QuantizedBatchNormWithGlobalNormalization
tensorflow C++ API
tensorflow::ops::QuantizedBatchNormWithGlobalNormalization
Quantized Batch normalization.
Summary
This op is deprecated and will be removed in the future. Prefertf.nn.batch_normalization
.
Arguments:
- scope: A Scope object
- t: A 4D input Tensor.
- t_min: The value represented by the lowest quantized input.
- t_max: The value represented by the highest quantized input.
- m: A 1D mean Tensor with size matching the last dimension of t. This is the first output from tf.nn.moments, or a saved moving average thereof.
- m_min: The value represented by the lowest quantized mean.
- m_max: The value represented by the highest quantized mean.
- v: A 1D variance Tensor with size matching the last dimension of t. This is the second output from tf.nn.moments, or a saved moving average thereof.
- v_min: The value represented by the lowest quantized variance.
- v_max: The value represented by the highest quantized variance.
- beta: A 1D beta Tensor with size matching the last dimension of t. An offset to be added to the normalized tensor.
- beta_min: The value represented by the lowest quantized offset.
- beta_max: The value represented by the highest quantized offset.
- gamma: A 1D gamma Tensor with size matching the last dimension of t. If “scale_after_normalization” is true, this tensor will be multiplied with the normalized tensor.
- gamma_min: The value represented by the lowest quantized gamma.
- gamma_max: The value represented by the highest quantized gamma.
- variance_epsilon: A small float number to avoid dividing by 0.
- scale_after_normalization: A bool indicating whether the resulted tensor needs to be multiplied with gamma.
Returns:
QuantizedAvgPool block
Source link : https://github.com/EXPNUNI/enuSpaceTensorflow/blob/master/enuSpaceTensorflow/tf_nn.cpp
Argument:
- Scope scope : A Scope object (A scope is generated automatically each page. A scope is not connected.)
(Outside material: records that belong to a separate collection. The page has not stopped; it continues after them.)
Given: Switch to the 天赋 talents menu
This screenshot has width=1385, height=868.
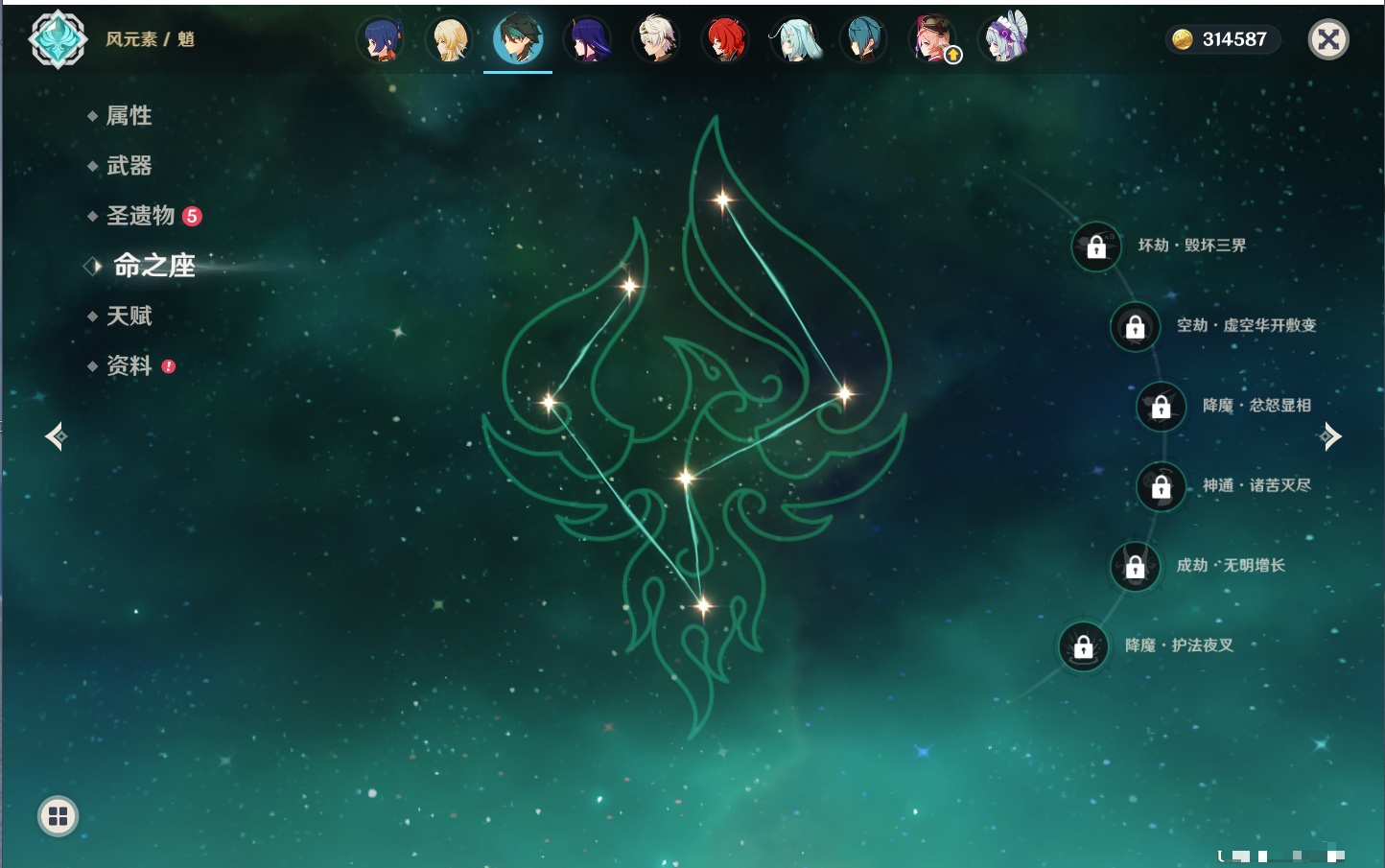Looking at the screenshot, I should (129, 316).
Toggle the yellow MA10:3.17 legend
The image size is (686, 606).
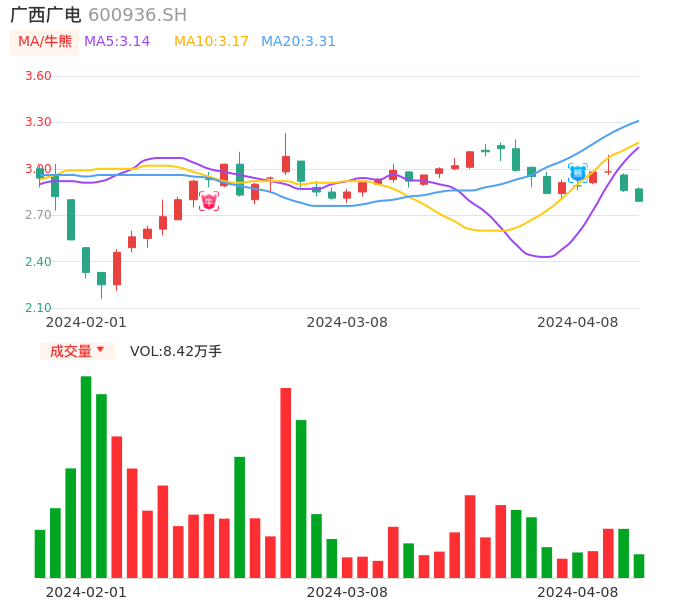[x=211, y=42]
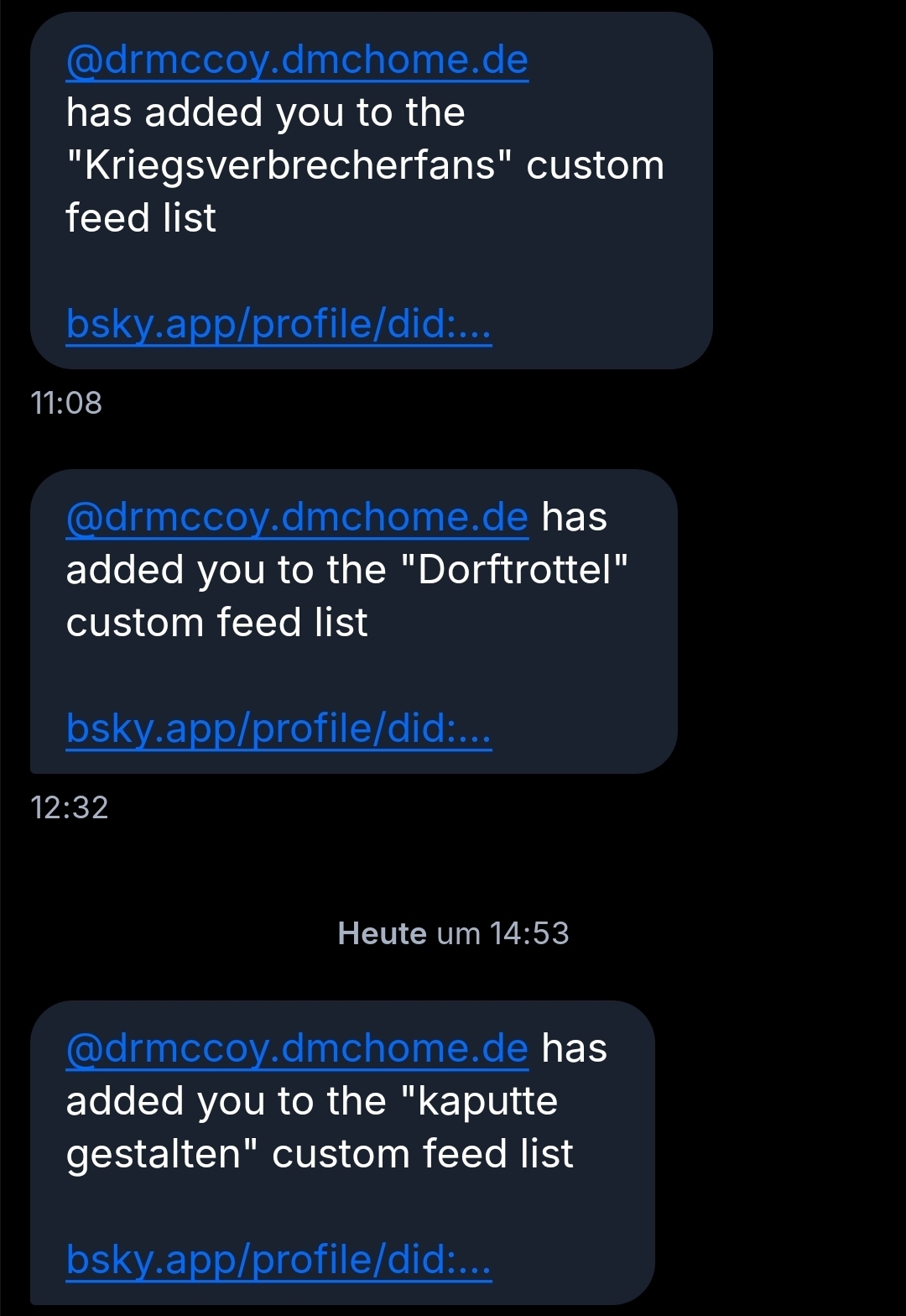Tap the "Kriegsverbrecherfans" list name text
This screenshot has height=1316, width=906.
(289, 165)
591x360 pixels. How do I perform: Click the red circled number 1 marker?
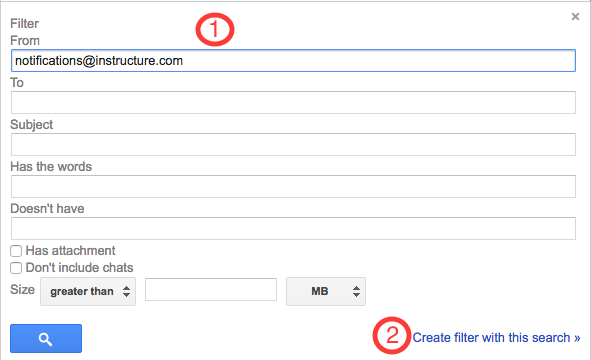215,29
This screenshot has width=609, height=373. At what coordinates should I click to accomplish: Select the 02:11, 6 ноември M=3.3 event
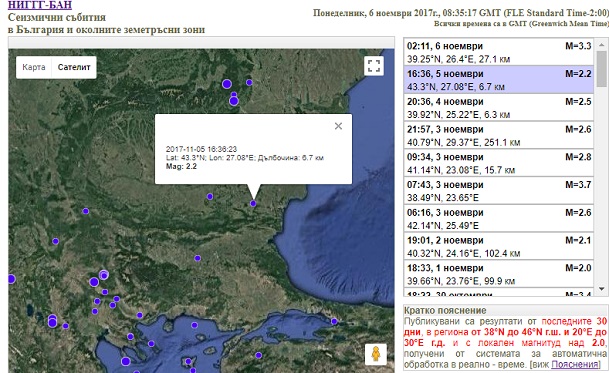click(499, 52)
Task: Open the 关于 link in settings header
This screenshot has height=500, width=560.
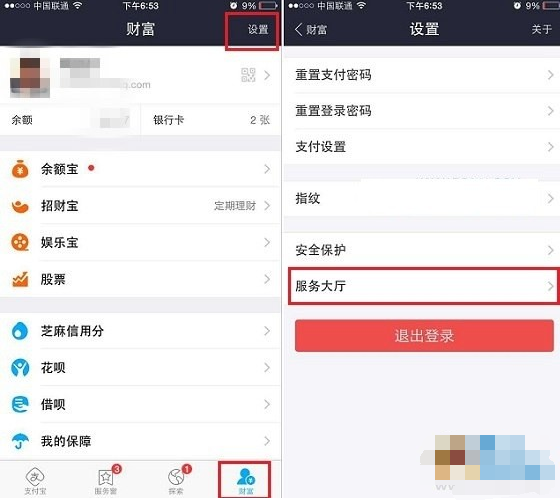Action: 541,29
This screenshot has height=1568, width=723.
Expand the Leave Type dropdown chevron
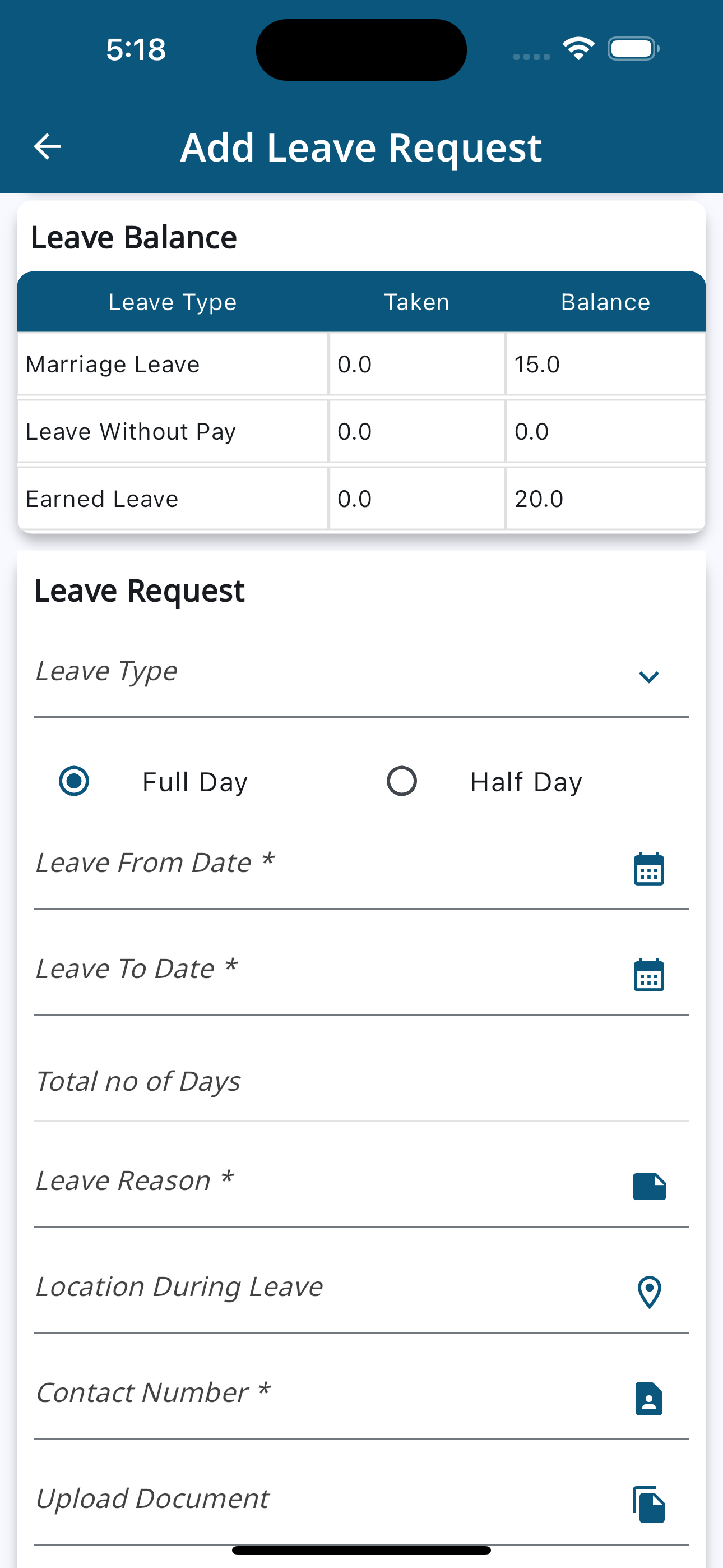[649, 677]
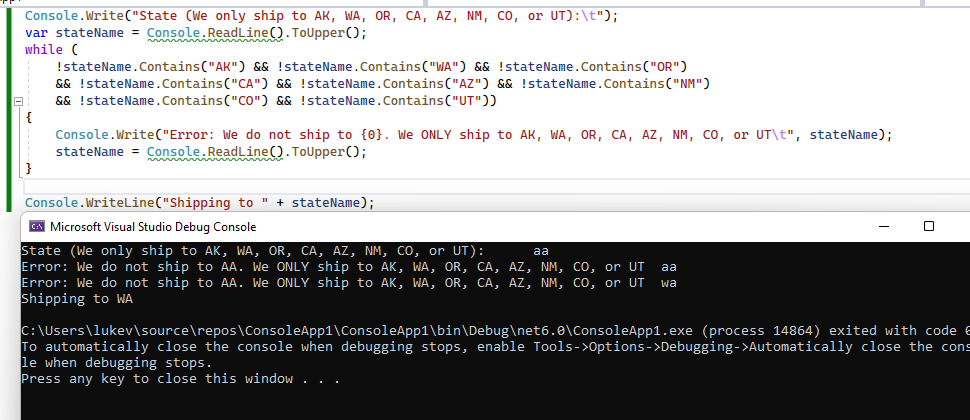Minimize the Debug Console window
Screen dimensions: 970x420
[885, 226]
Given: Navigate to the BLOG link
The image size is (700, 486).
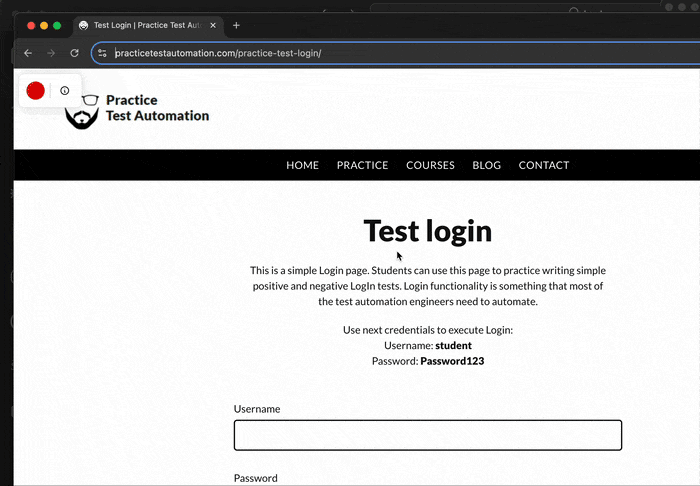Looking at the screenshot, I should click(486, 165).
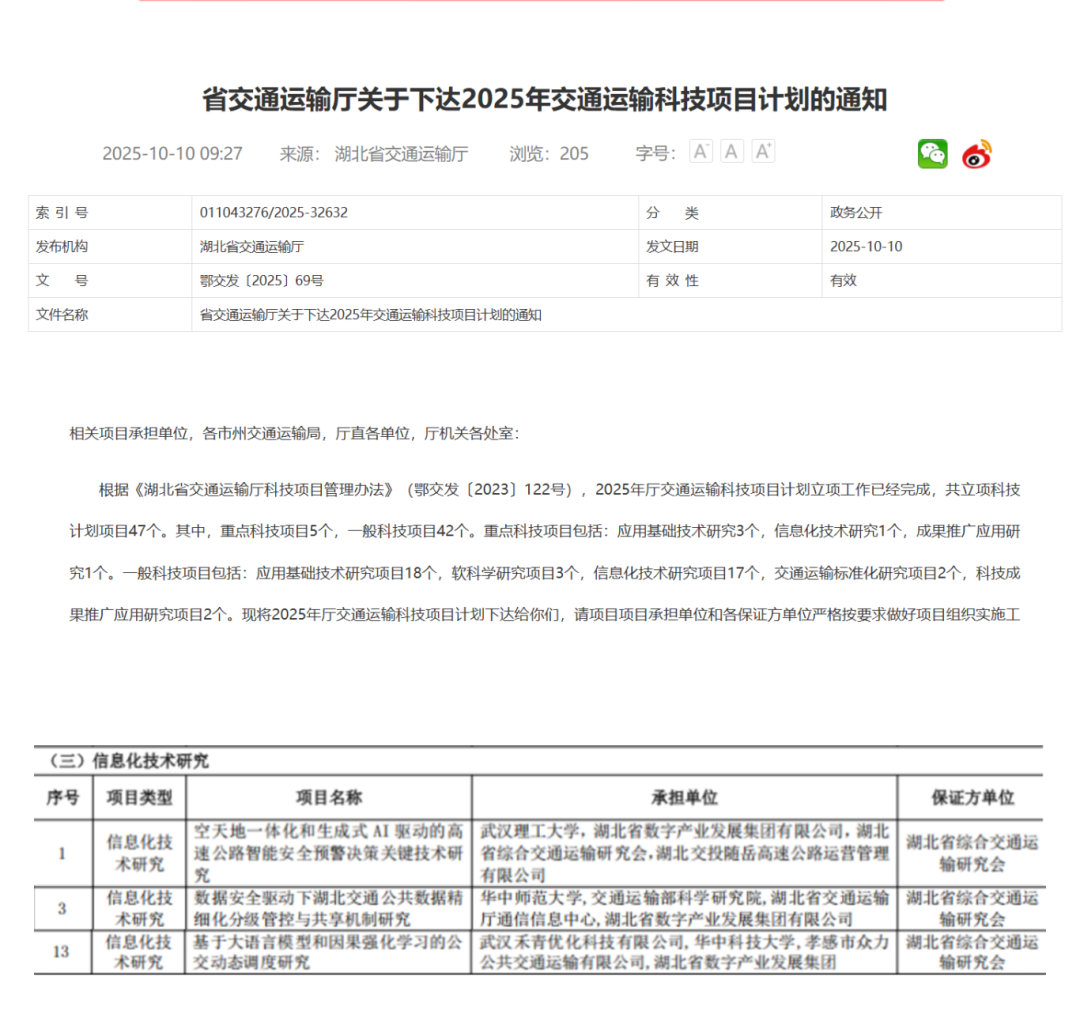Viewport: 1080px width, 1021px height.
Task: Click publishing agency value 湖北省交通运输厅
Action: pos(251,247)
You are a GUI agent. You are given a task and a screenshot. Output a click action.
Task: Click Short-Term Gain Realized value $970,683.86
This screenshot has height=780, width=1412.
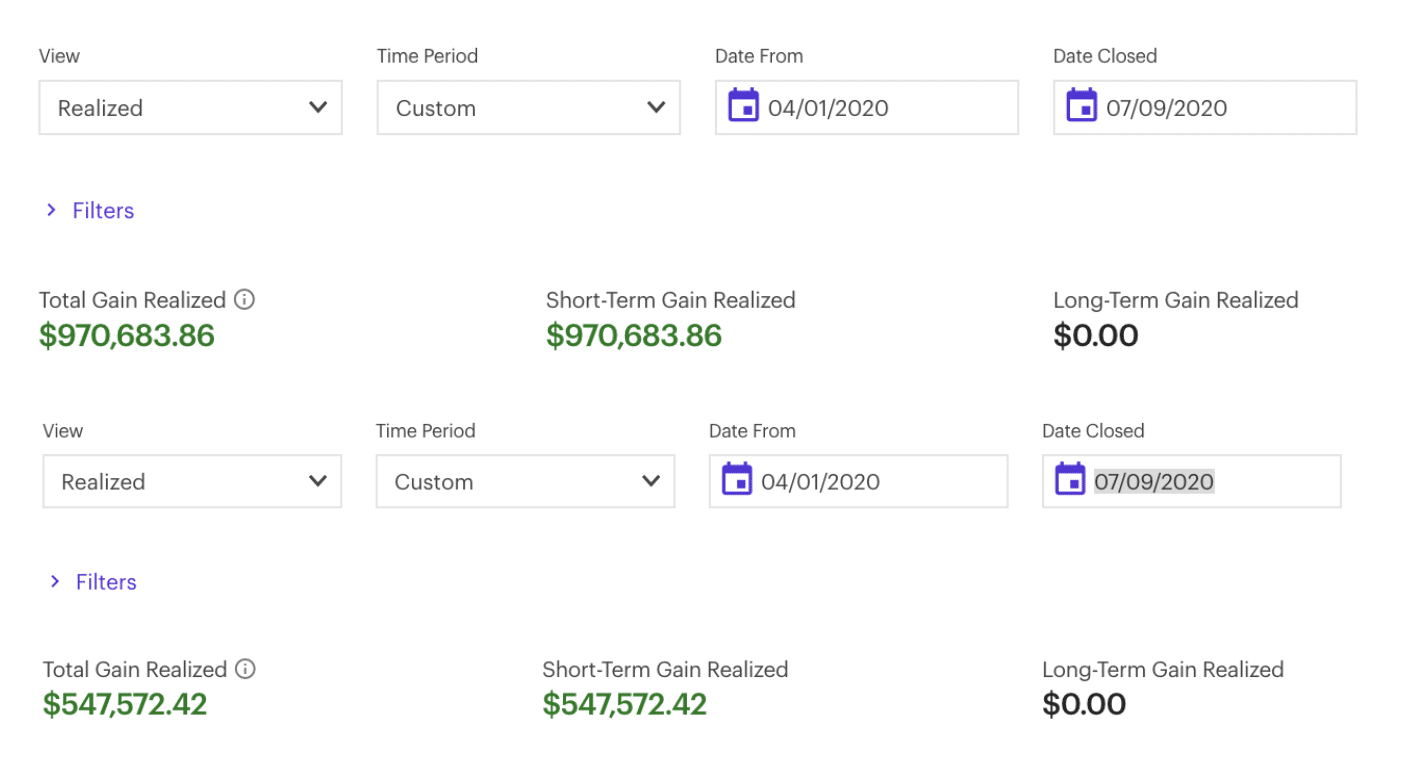click(634, 335)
- Input t: connect Input node.
- Input t_min: connect Input node.
- Input t_max: connect Input node.
- Input m: connect Input node.
- Input m_min: connect Input node.
- Input m_max: connect Input node.
- Input v: connect Input node.
- Input v_min: connect Input node.
- Input v_max: connect Input node.
- Input beta: connect Input node.
- Input beta_min: connect Input node.
- Input beta_max: connect Input node.
- Input gamma: connect Input node.
- Input gamma_min: connect Input node.
- Input gamma_max: connect Input node.
- DataType out_type : input DataType in value.
- float variance_epsilon: input float in value.
- bool scale_after_normalization: input bool in value.
Return:
- Output result: Output object of QuantizedAvgPool class object.
- Output result_min: Output object of QuantizedAvgPool class object.
- Output result_max: Output object of QuantizedAvgPool class object.
Result:
- std::vector(Tensor) result_result : Returned object of executed result by calling session.
- std::vector(Tensor) result_result_min : Returned object of executed result by calling session.
- std::vector(Tensor) result_result_max : Returned object of executed result by calling session.